**** DATA SUPPLIED ****

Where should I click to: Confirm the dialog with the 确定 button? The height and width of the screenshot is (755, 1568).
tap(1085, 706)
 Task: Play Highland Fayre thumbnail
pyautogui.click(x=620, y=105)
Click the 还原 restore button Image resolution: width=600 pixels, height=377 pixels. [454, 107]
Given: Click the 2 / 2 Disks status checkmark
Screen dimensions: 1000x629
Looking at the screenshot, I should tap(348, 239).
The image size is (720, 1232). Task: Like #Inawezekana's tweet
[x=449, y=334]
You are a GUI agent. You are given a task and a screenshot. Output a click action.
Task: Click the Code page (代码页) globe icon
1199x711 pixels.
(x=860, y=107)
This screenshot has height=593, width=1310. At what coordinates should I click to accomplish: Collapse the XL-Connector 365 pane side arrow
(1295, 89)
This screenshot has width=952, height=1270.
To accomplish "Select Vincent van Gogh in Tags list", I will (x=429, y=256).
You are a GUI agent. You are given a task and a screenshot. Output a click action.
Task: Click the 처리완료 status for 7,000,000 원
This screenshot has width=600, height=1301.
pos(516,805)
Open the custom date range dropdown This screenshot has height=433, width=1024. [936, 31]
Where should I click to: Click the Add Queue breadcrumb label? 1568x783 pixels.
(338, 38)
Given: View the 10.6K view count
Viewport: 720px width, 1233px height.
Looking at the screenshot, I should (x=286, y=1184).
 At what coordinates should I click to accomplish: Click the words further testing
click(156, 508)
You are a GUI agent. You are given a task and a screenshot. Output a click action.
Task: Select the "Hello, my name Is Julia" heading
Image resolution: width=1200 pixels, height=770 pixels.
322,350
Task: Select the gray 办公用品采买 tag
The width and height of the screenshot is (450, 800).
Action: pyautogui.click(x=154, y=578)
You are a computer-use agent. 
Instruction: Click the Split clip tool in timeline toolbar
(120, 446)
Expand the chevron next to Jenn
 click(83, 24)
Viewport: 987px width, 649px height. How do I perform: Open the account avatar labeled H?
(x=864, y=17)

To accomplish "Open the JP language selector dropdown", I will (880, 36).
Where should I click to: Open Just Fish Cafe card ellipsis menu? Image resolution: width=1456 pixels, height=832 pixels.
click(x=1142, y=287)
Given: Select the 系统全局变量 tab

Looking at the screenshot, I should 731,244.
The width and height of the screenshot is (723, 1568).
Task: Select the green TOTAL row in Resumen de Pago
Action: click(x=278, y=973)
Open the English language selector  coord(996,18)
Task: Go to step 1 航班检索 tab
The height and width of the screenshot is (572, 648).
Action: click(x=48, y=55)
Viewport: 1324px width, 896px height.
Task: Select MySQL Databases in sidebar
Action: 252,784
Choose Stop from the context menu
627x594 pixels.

****

WORK REQUIRED
Send back the complete set of entries, exactly as shown above.

YOUR RESPONSE
Where should I click to: Confirm the dialog with the 确定 button? The height and width of the screenshot is (755, 1568).
tap(1085, 706)
 Task: Play Highland Fayre thumbnail
pyautogui.click(x=620, y=105)
Click the 还原 restore button Image resolution: width=600 pixels, height=377 pixels. [454, 107]
Given: Click the 2 / 2 Disks status checkmark
Screen dimensions: 1000x629
Looking at the screenshot, I should tap(348, 239).
The image size is (720, 1232). Task: Like #Inawezekana's tweet
[x=449, y=334]
You are a GUI agent. You are given a task and a screenshot. Output a click action.
Task: Click the Code page (代码页) globe icon
1199x711 pixels.
(x=860, y=107)
This screenshot has height=593, width=1310. At what coordinates should I click to accomplish: Collapse the XL-Connector 365 pane side arrow
(1295, 89)
This screenshot has width=952, height=1270.
To accomplish "Select Vincent van Gogh in Tags list", I will (x=429, y=256).
You are a GUI agent. You are given a task and a screenshot. Output a click action.
Task: Click the 처리완료 status for 7,000,000 원
This screenshot has width=600, height=1301.
pos(516,805)
Open the custom date range dropdown This screenshot has height=433, width=1024. [936, 31]
Where should I click to: Click the Add Queue breadcrumb label? 1568x783 pixels.
(338, 38)
Given: View the 10.6K view count
Viewport: 720px width, 1233px height.
Looking at the screenshot, I should (x=286, y=1184).
 At what coordinates should I click to accomplish: Click the words further testing
click(156, 508)
You are a GUI agent. You are given a task and a screenshot. Output a click action.
Task: Select the "Hello, my name Is Julia" heading
Image resolution: width=1200 pixels, height=770 pixels.
322,350
Task: Select the gray 办公用品采买 tag
The width and height of the screenshot is (450, 800).
Action: pyautogui.click(x=154, y=578)
You are a computer-use agent. 
Instruction: Click the Split clip tool in timeline toolbar
(120, 446)
Expand the chevron next to Jenn
 click(83, 24)
Viewport: 987px width, 649px height. How do I perform: Open the account avatar labeled H?
(x=864, y=17)

To accomplish "Open the JP language selector dropdown", I will (880, 36).
Where should I click to: Open Just Fish Cafe card ellipsis menu? Image resolution: width=1456 pixels, height=832 pixels.
click(x=1142, y=287)
Given: Select the 系统全局变量 tab

Looking at the screenshot, I should 731,244.
The width and height of the screenshot is (723, 1568).
Task: Select the green TOTAL row in Resumen de Pago
Action: click(x=278, y=973)
Open the English language selector  coord(996,18)
Task: Go to step 1 航班检索 tab
The height and width of the screenshot is (572, 648).
Action: click(x=48, y=55)
Viewport: 1324px width, 896px height.
Task: Select MySQL Databases in sidebar
Action: 252,784
Choose Stop from the context menu
627x594 pixels.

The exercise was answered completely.